▶ Dataset entries
※
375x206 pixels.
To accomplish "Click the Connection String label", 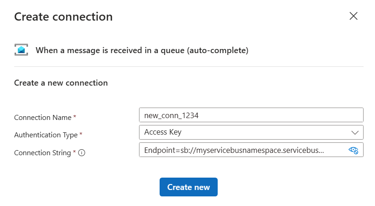I will [42, 153].
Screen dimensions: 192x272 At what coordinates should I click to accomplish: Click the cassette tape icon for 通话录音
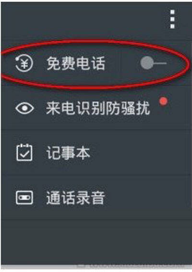coord(24,198)
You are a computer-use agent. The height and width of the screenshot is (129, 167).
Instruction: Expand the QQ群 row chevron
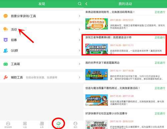[79, 51]
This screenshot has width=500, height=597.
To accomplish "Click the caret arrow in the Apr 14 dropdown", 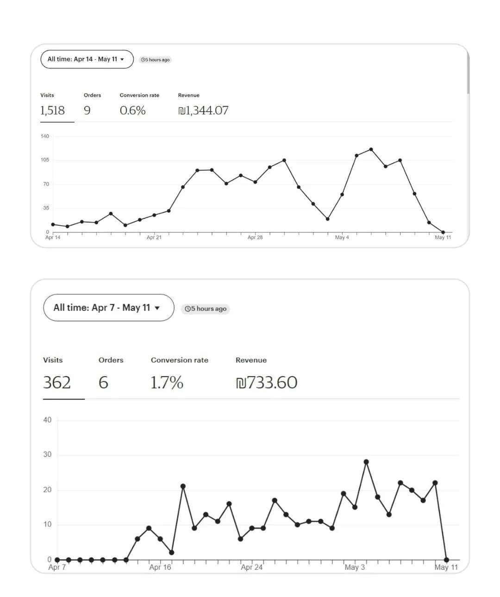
※
▶ Required action
Look over the entries above. Copy every line that contains the word "screenshot".

▶ Output below
You are a computer-use agent. The height and width of the screenshot is (129, 167).
This screenshot has width=500, height=597.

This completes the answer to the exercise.